В ночь на 6 января 2-я бригада 39-й дивизии (кубинцы и елизаветпольцы) сменила конницу и заняла высоты перед фронтом противника, где правый фланг кубинцев упирался в шоссе на Аш-Калу, а левый, пересекая Эрдзинджанское шоссе, соединялся с елизаветпольцами. До рассвета нас противник не тревожил, но в седьмом часу утра мы находились под сильным артиллерийским огнем. Насколько я представлял тогда местность, противник занимал горный рубеж, прикрывавший доступ в Эрзерумскую долину. Его позиции против нашего правого фланга были достаточно удалены, но против центра и левого фланга подходили на дистанцию ближнего ружейного огня. Главным неудобством нашей линии было то, что противник командовал над нашим центром, и дорога на Еникей находилась под его огнем. Кроме того, наша артиллерия, ища закрытых позиций, стояла очень далеко и поэтому существенно помочь нам не могла. К полудню к сильной артиллерии противника присоединились его мортиры. К вечеру огонь утих. За день потерь было: убиты прапорщик Хабулава, четыре солдата, раненых около 50 человек.
Весь день 7 января мы провели под тем же сильным огнем. Потери были такие же чувствительные, как и в предыдущий день, и среди убитых оказался подпоручик Картозия. Как подсказывала сама обстановка, для нас было прямым смыслом перейти в наступление и отбросить противника с командующих высот. Однако общее положение фронта временно задерживало нас в невыгодных условиях.
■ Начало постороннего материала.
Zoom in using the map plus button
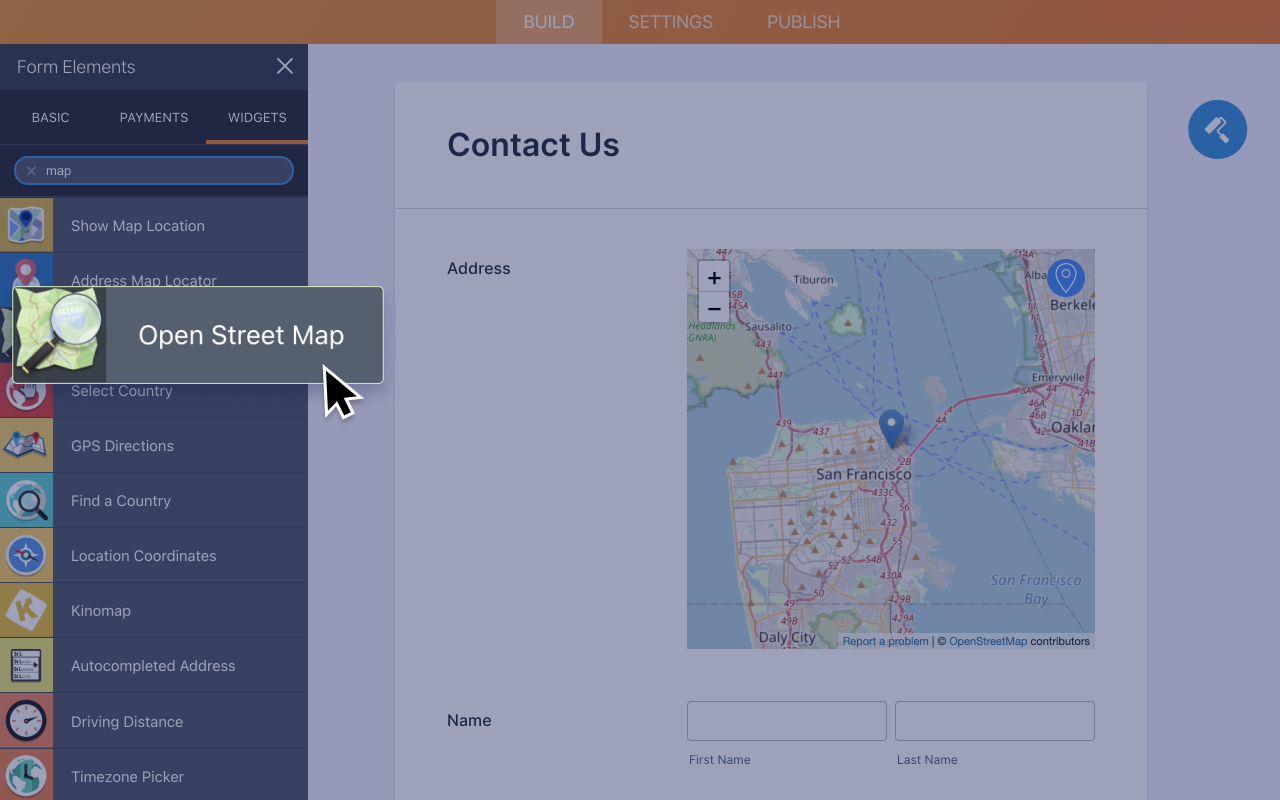Screen dimensions: 1280x800 714,277
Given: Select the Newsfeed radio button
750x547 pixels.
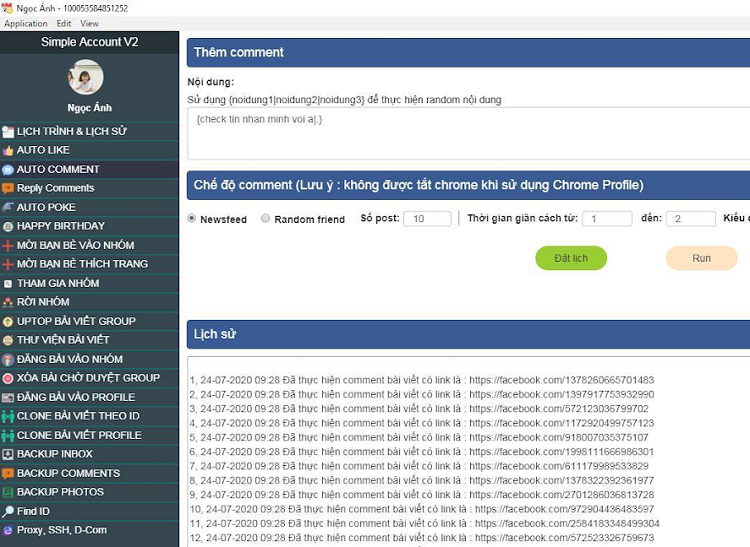Looking at the screenshot, I should tap(192, 219).
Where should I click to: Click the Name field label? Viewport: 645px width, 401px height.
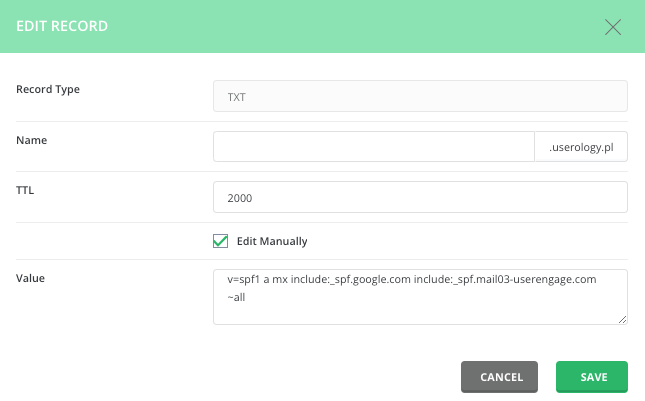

Доносившаяся с правого фланга глухая орудийная стрельба указывала на то, что наши соседи значительно отстали от нас, и для выравнивания фронта понадобится несколько дней.
Вечером 8 января получено было приказание отбросить противника с занимаемых им высот и занять Еникей и Аш-Калу. Еще около 10 часов со стороны елизаветпольцев послышалась стрельба. В полночь мы узнали, что Еникей взят после упорного боя. Командир Кубинского полка решил атаковать противника перед рассветом, отбросить его, пройти небольшой городок Аш-Калу и укрепиться западнее ее на ближайших высотах. В боевые участки были назначены 1-й и 2-й батальоны под командой полковника князя Херхеулидзе, в резерве оставались 3-й и 4-й батальоны с пулеметной командой. Лишь только боевой порядок поднялся на гребень, занимаемый нашим охранением, как со стороны противника показалось несколько вспышек, и сейчас же захлопала над нами шрапнель.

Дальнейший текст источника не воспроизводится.